NIST defines two prompt injection attack types: direct and indirect. With direct prompt injection, a user enters a text prompt that causes the LLM to perform unintended or unauthorized actions. An indirect prompt injection is when an attacker poisons or degrades the data that an LLM draws from.
One of the best-known direct prompt injection methods is DAN, Do Anything Now, a prompt injection used against ChatGPT. DAN uses roleplay to circumvent moderation filters. In its first iteration, prompts instructed ChatGPT that it was now DAN. DAN could do anything it wanted and should pretend, for example, to help a nefarious person create and detonate explosives. This tactic evaded the filters that prevented it from providing criminal or harmful information by following a roleplay scenario. OpenAI, the developers of ChatGPT, track this tactic and update the model to prevent its use, but users keep circumventing filters to the point that the method has evolved to (at least) DAN 12.0.

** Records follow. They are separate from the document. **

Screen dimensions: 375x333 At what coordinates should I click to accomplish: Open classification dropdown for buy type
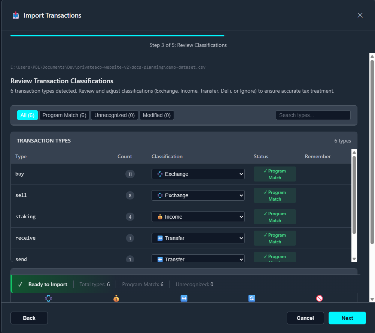[x=198, y=174]
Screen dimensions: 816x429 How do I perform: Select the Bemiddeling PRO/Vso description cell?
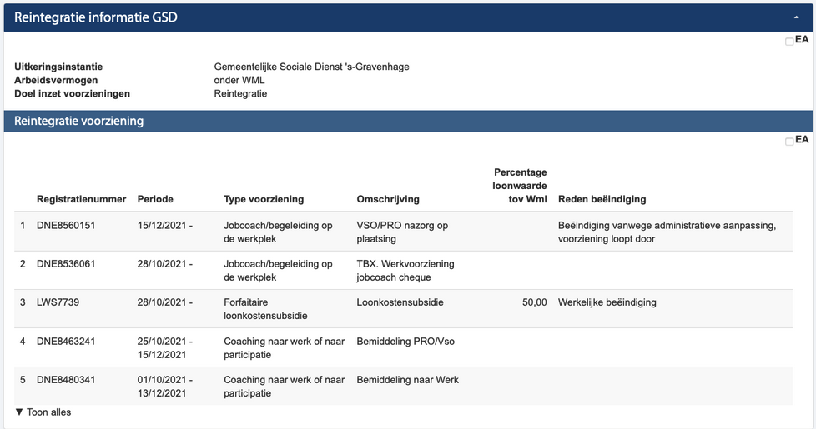405,341
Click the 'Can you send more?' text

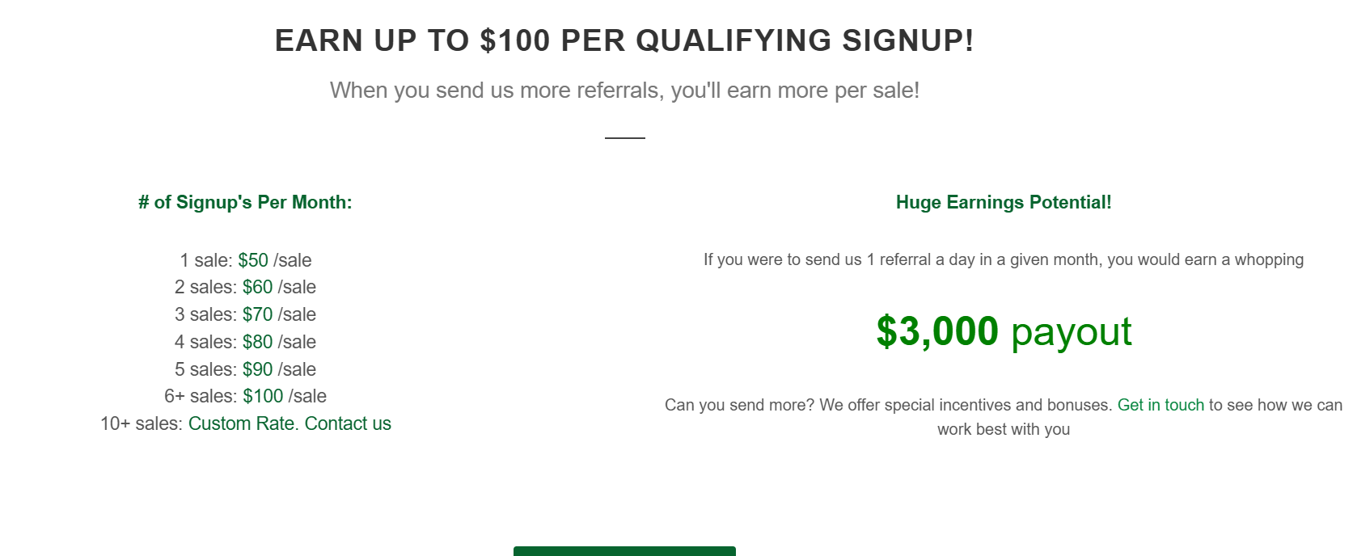coord(740,405)
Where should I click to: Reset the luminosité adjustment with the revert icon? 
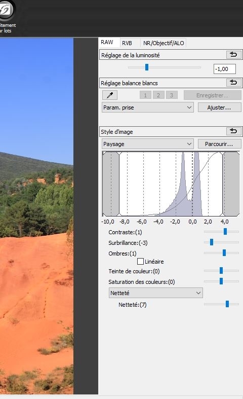pyautogui.click(x=233, y=54)
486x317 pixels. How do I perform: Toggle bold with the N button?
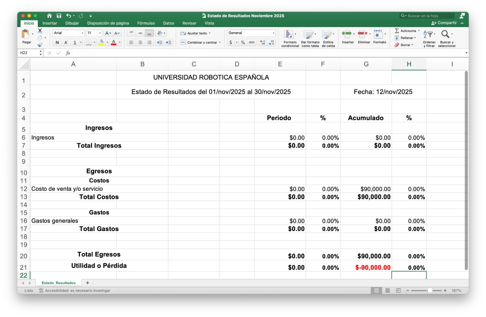pyautogui.click(x=57, y=43)
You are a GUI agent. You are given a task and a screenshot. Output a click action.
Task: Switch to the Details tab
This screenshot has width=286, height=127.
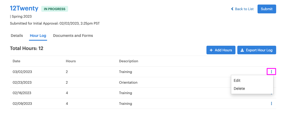point(17,36)
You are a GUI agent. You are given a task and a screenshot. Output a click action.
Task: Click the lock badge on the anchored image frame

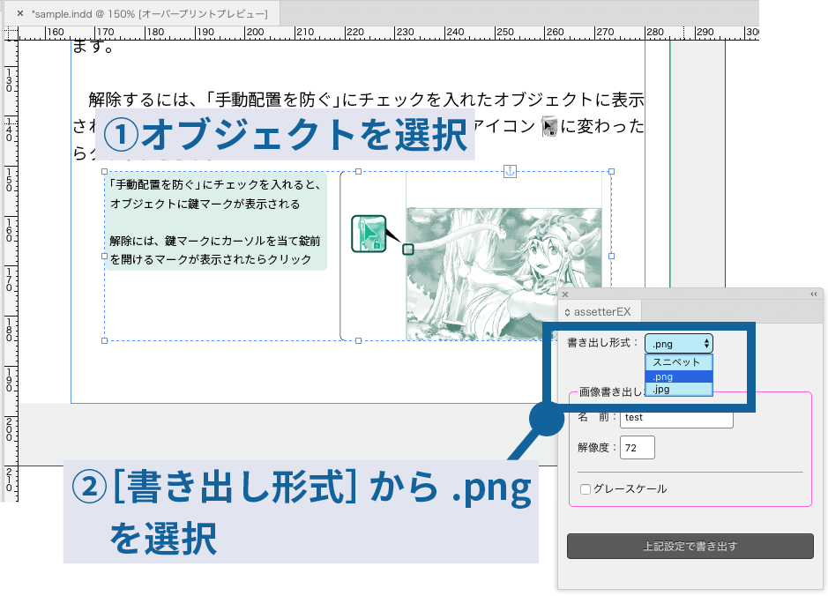tap(408, 249)
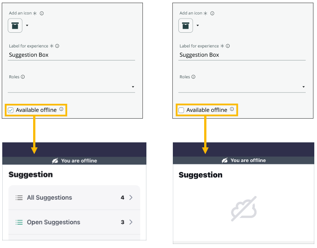
Task: Click the right 'Suggestion Box' label field
Action: click(x=242, y=55)
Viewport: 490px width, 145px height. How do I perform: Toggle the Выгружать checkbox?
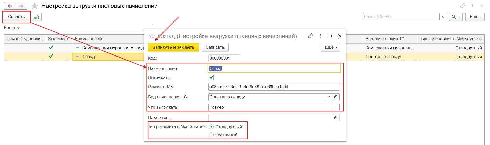[211, 77]
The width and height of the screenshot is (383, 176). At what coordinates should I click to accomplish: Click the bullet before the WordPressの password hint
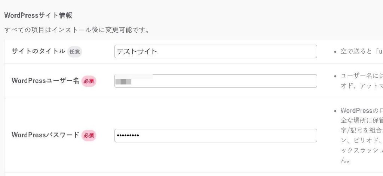335,111
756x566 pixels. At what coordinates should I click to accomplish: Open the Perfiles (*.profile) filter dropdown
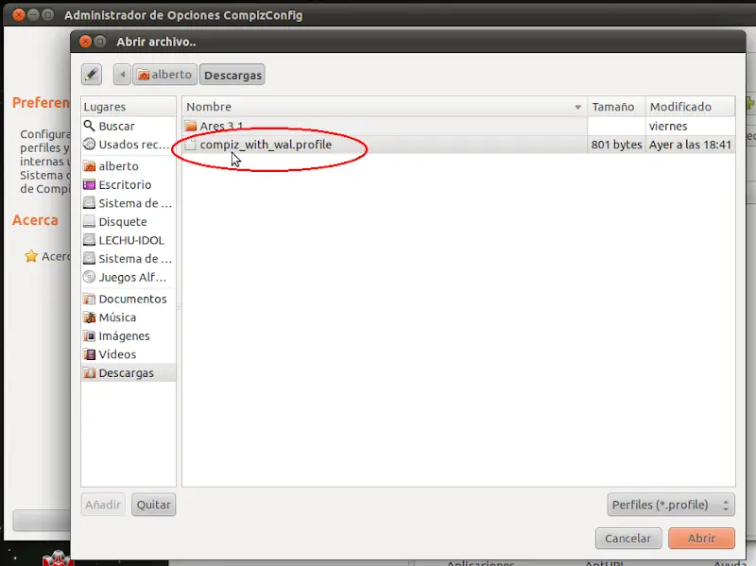click(670, 505)
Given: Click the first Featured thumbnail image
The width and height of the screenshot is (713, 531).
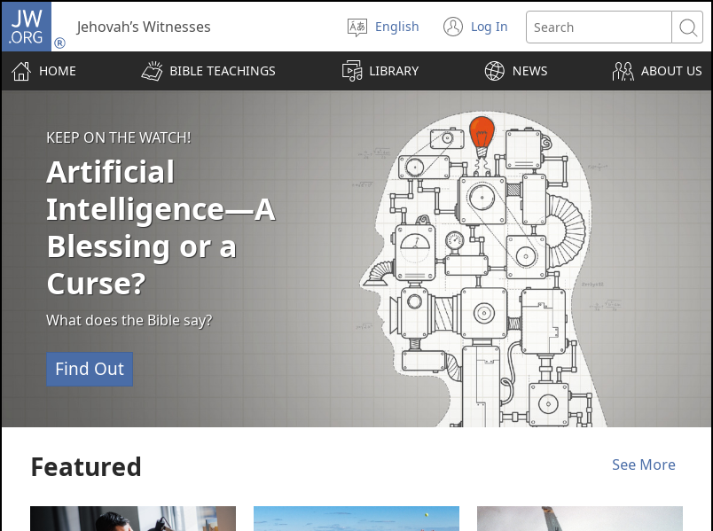Looking at the screenshot, I should point(133,519).
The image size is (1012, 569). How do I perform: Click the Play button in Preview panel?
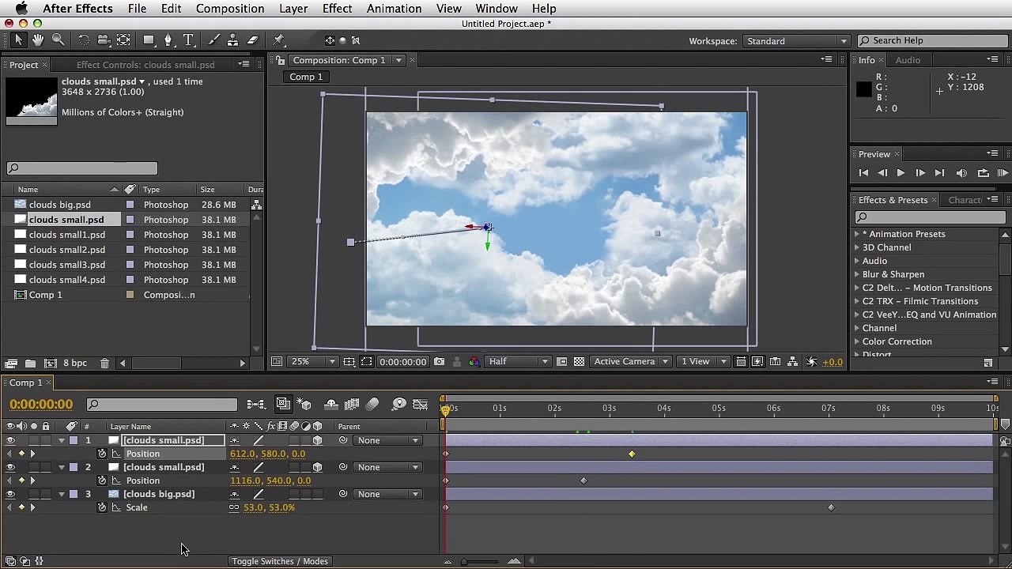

Indirect prompt injection, as NIST notes, depends on an attacker being able to provide sources that a generative AI model would ingest, like a PDF, document, web page or even audio files used to generate fake voices. Indirect prompt injection is widely believed to be generative AI’s greatest security flaw, without simple ways to find and fix these attacks. Examples of this prompt type are wide and varied. They range from absurd (getting a chatbot to respond using “pirate talk”) to damaging (using socially engineered chat to convince a user to reveal credit card and other personal data) to wide-ranging (hijacking AI assistants to send scam emails to your entire contact list).